Member of the Provincial Assembly of the Punjab
- In office 29 May 2013 – 31 May 2018

Personal details
- Born: 8 November 1973 (age 52) Alipur Chatha
- Party: Pakistan Muslim League (N)

= Akmal Saif Chatha =

Pakistani politician

Akmal Saif Chatha is a Pakistani politician who was a Member of the Provincial Assembly of the Punjab, from 2003 to 2007 and again from May 2013 to May 2018.

==Early life and education==
He was born on 8 November 1973 in Alipur Chatha.

He graduated in 1992 from Forman Christian College and holds a degree of Bachelor of Arts.

==Political career==
He was elected to the Provincial Assembly of the Punjab as a candidate of Pakistan Muslim League (J) (PML-J) from Constituency PP-103 (Gujranwala-XIII) in by-polls held in January 2013. He received 333,43 votes and defeated an independent candidate Shaukat Hayat Chattha.
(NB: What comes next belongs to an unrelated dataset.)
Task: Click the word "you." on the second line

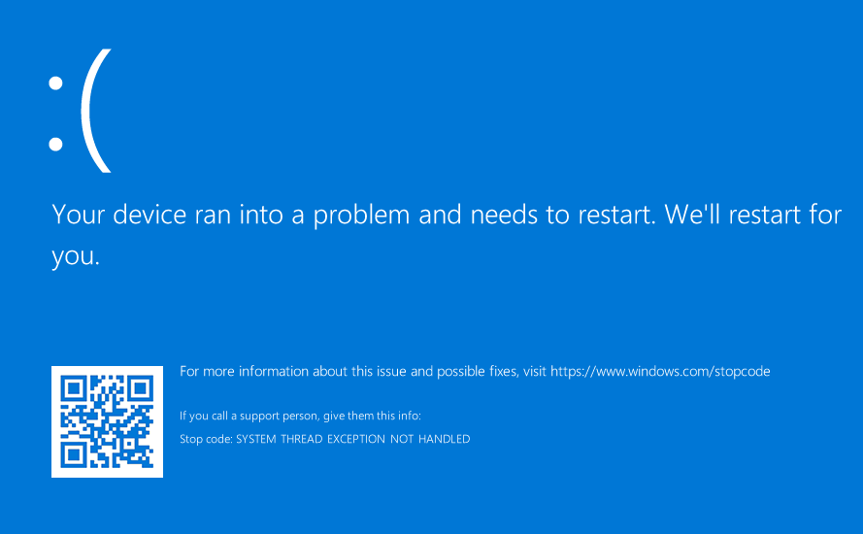Action: [76, 256]
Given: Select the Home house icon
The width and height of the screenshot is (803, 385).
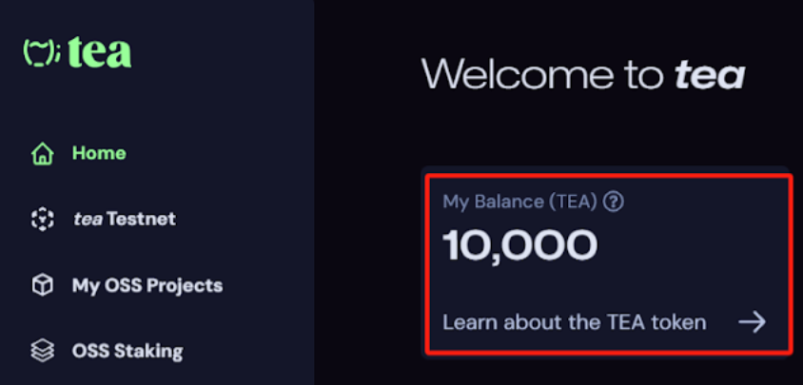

He was re-elected to the Provincial Assembly of the Punjab as a candidate of Pakistan Muslim League (N) from Constituency PP-103 (Gujranwala-XIII) in the 2013 Pakistani general election. He received 41,453 votes and defeated Muhammad Ahmed Chatha, a candidate of PML-J.

In December 2013, he was appointed as Parliamentary Secretary for environment.